Si fa un gran parlare di cultura come volano dell’economia in un paese come il nostro povero di giacimenti importanti e di un solido tessuto industriale che, viceversa può solo contare sull’intelligenza dei suoi abitanti, sul patrimonio artistico e paesaggistico, sulla cultura.

Ogni evento culturale (che si tratti di arte, di musica, di letteratura, di scienze, ecc…) è di per sé strumento di avanzamento personale e collettivo e occasione di progresso economico, a prescindere dai personaggi o dai soggetti celebrati. Può trattarsi di Dante come di Shakespeare, di Verdi come di Mozart, di Leonardo come di Van Gogh, della tammorra come del Jazz. La cultura non ha confini né steccati!
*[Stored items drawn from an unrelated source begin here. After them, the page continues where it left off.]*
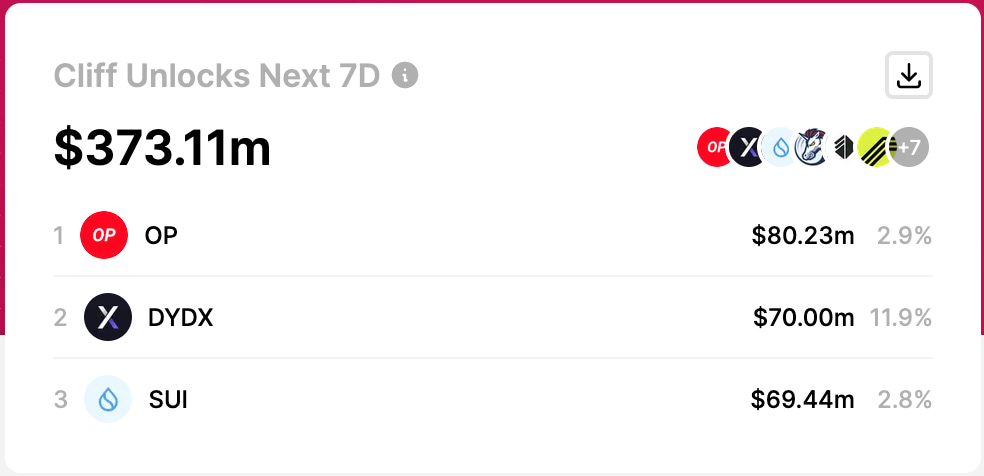
Task: Open the DYDX token name link
Action: click(x=181, y=317)
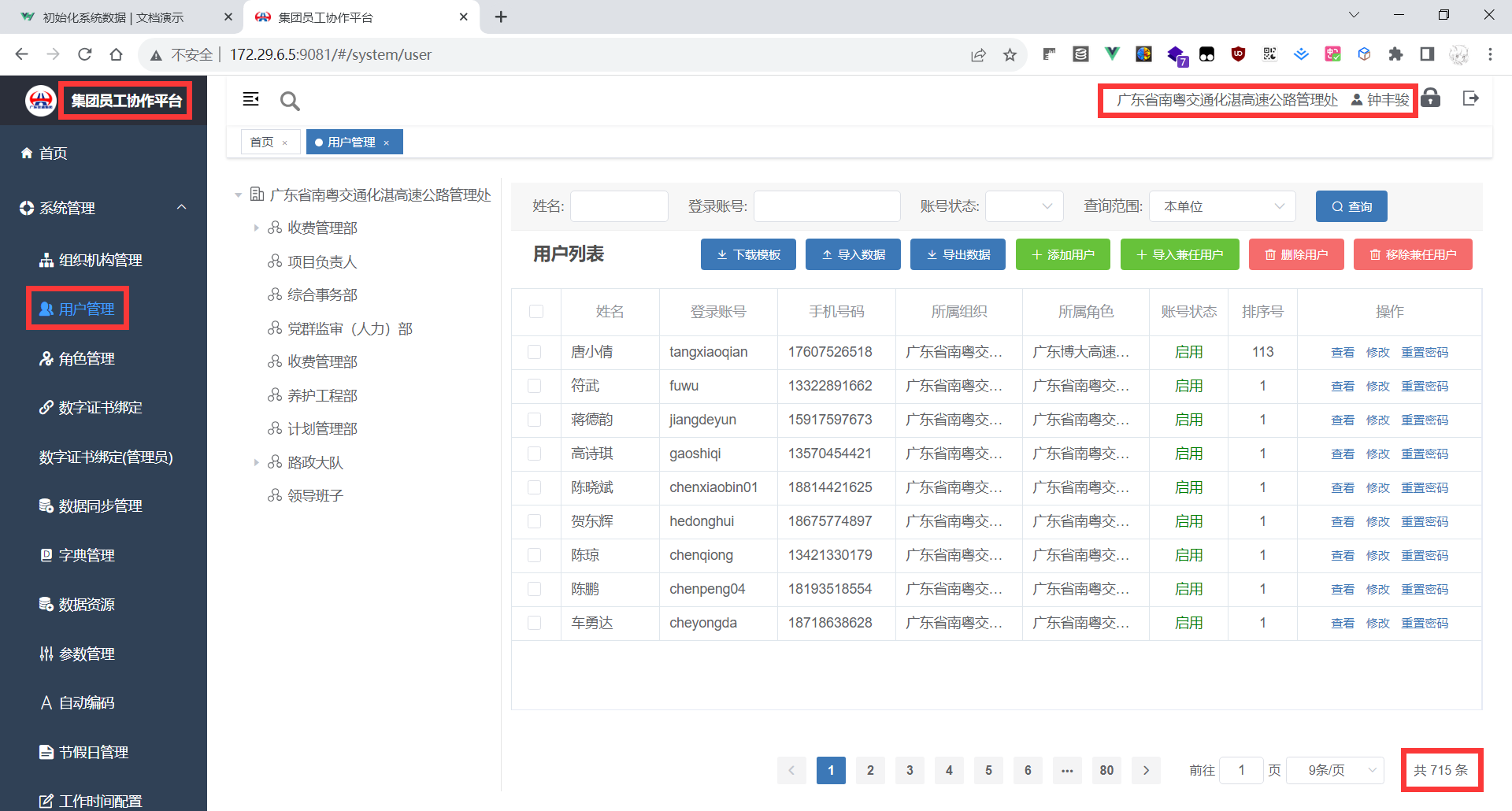Check the row checkbox for 唐小倩
Viewport: 1512px width, 811px height.
[535, 352]
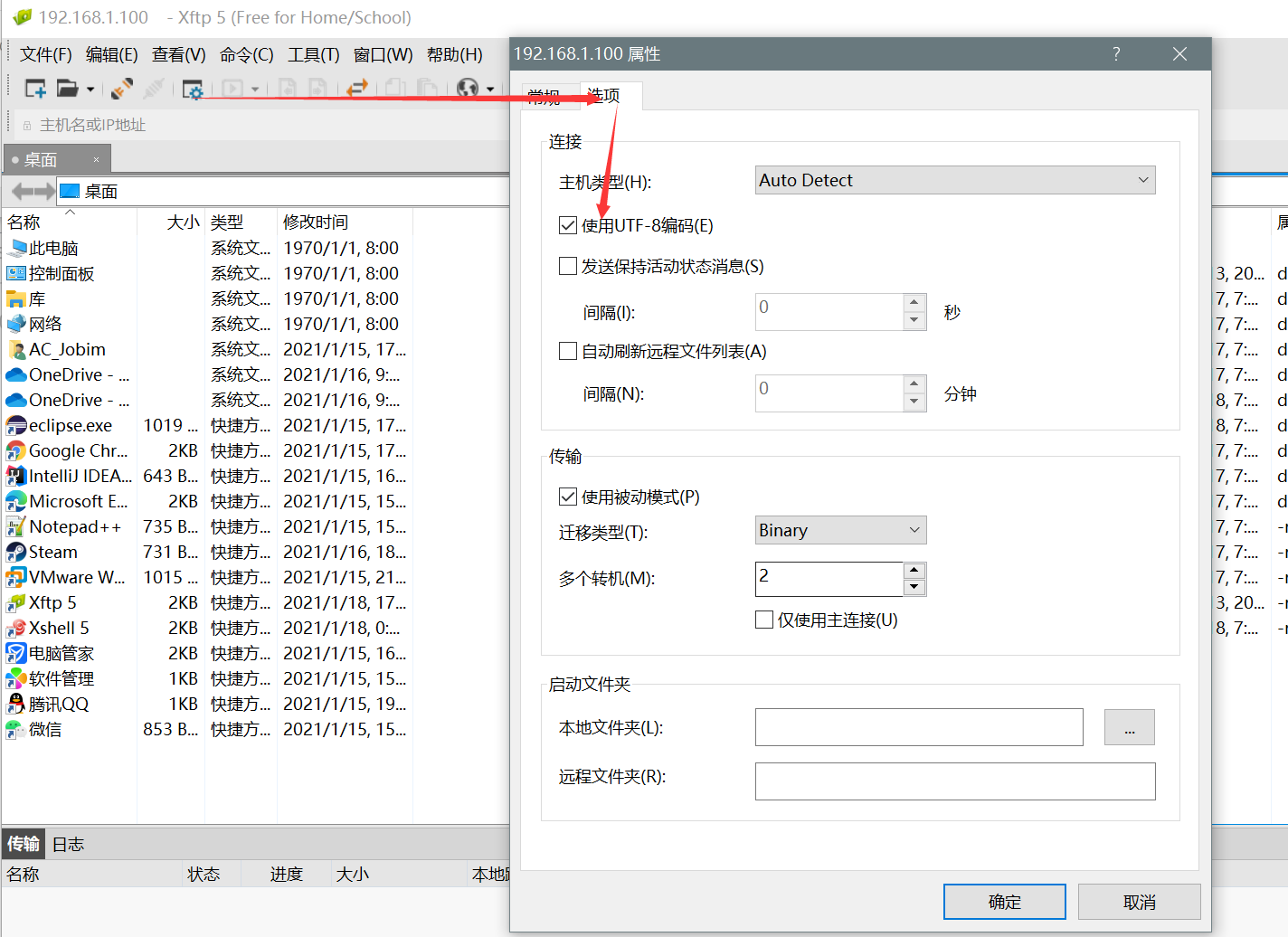Check the 仅使用主连接 option
The height and width of the screenshot is (937, 1288).
click(x=764, y=620)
Perciò il diniego di fondi all’Umbria Jazz Winter da parte del Ministero dei Beni Culturali con la giustificazione, se le notizie di stampa sono vere, che “il Jazz non è espressione della cultura italiana” appare un grave infortunio. Si poteva capire una ragione finanziaria dietro tale decisione (ragazzi, in questo momento non ce lo possiamo permettere) ma la giustificazione addotta denota chiusura culturale (grave per un Ministero con quel nome e per un governo di professori!) e imprevidenza economica, se non qualcosa di ancora più grave.